(STATED PROBLEM 1):
Answer these questions from the essay on legacy:
(a) Whose words does the writer quote to describe legs that no longer work as they used to?
(b) In the passage quoted from N.T. Wright, what did many decide was the only real immortality?
(c) In the quoted lines from The Iliad, what does Achilles say will happen if he holds out and lays siege to Troy?
(STATED PROBLEM 2): Extend the essay on legacy, beginning right after its final sentence.

(SOURCE PASSAGE):
Legacy: Start Now

I am at “that” age.  The second half has begun, there is more salt than pepper in my hair. I am living out Ed Sheeran’s prophecy where “…my legs don’t work like they used to”.  My focus has also shifted, now rather than think about what I am going to do with my life I am starting to think about what I am leaving behind, my legacy.  

Without the resurrection, legacy becomes an essential for the meaning of life.  We need to know that we will be remembered when we die so something will live on and our life, the suffering and sacrifices we have made, will have some significance.  

This is not a new idea.  As he explores the ancient world’s view of death and resurrection N.T. Wright makes this broad generalisation:  

“Many went further (at all levels of culture), and effectively denied the dead any real existence whatever. ‘I wasn’t, I was, I am not, I don’t care”: this epitaph was so well known that it was often reduced on tombstones to its initial letters, in Latin as well as Greek.  The only real immortality many decided, was fame. “A name and a beautiful image” was the most one could hope for.1  

This is highlighted in the decision that Achilles faces in the epic The Iliad:

“…two fates bear me on to the day of death. If I hold out here and I lay siege to Troy, my journey home is gone, but my glory never dies. If I voyage back to the fatherland I love, my pride, my glory dies.”2

Does he chose the longer, ordinary life of comfort or a shorter life of eternal glory for his name?  Not-so-spoiler alert: he chooses the latter which is why we talk about in him 2023!  But his choice came from the desire to leave a legacy as a famous warrior, this is what drives him as a character throughout the saga.

(RECORD EXTRACTS):

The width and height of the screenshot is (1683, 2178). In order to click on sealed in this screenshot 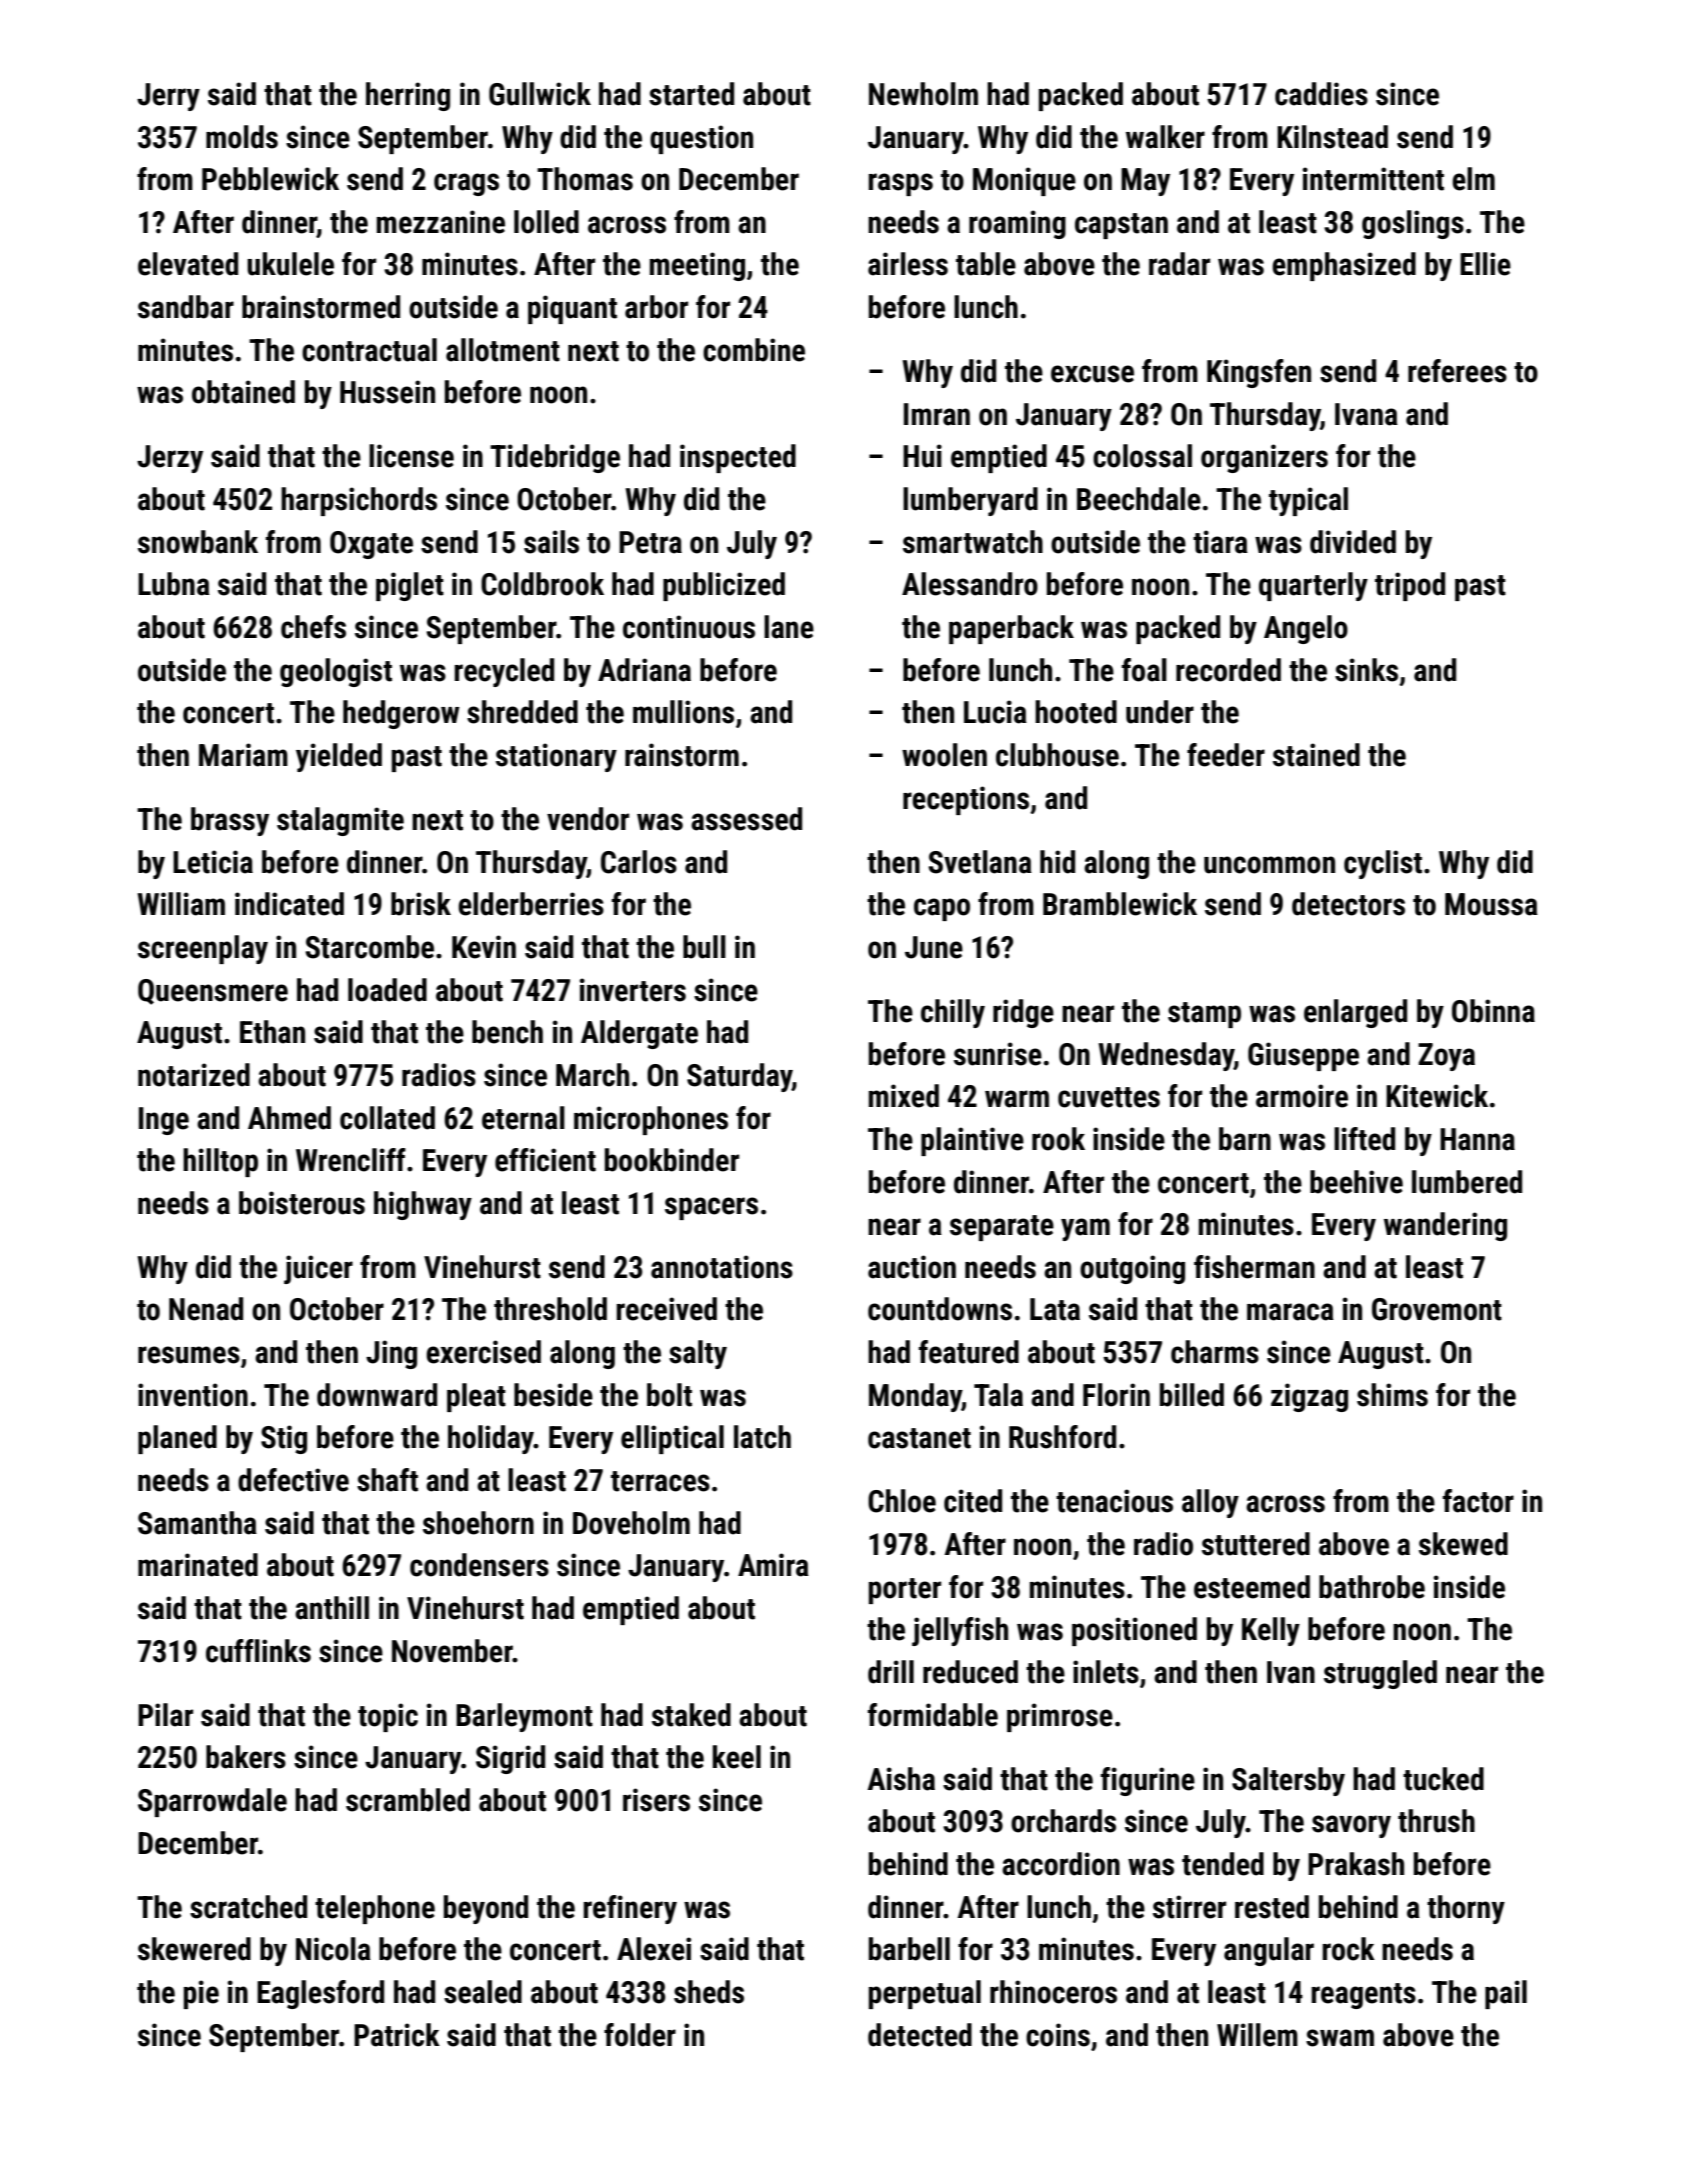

==

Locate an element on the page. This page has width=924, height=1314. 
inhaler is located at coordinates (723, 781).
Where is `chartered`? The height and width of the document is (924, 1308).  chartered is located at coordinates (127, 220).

(WRITTEN RESPONSE 1):
(a) Ed Sheeran's.
(b) Fame.
(c) His journey home is gone, but his glory never dies.

(WRITTEN RESPONSE 2):
This is not unlike the career corporate life today.  If there is no resurrection then I need to make a name that people will remember.  I need to be seen as the next “Steve Jobs” or the next “Bill Gates”.  The one who made a name that people will remember after I die.  This will involve sacrifice.  My family, even my health may suffer, but name will live on.  The spirit of Achilles is alive and well in the corporate office.  This is without stopping to acknowledge the literal millions of people who have tried to climb the ladder to recognition and been forgotten.  Some may have made it to a generation or two, but then no more.

The natural thing would be for us to reflect on how the resurrection changes the way we think biblically about legacy.  I am sure others have done this. But I would rather reflect more specifically about the pattern of legacy in the Bible.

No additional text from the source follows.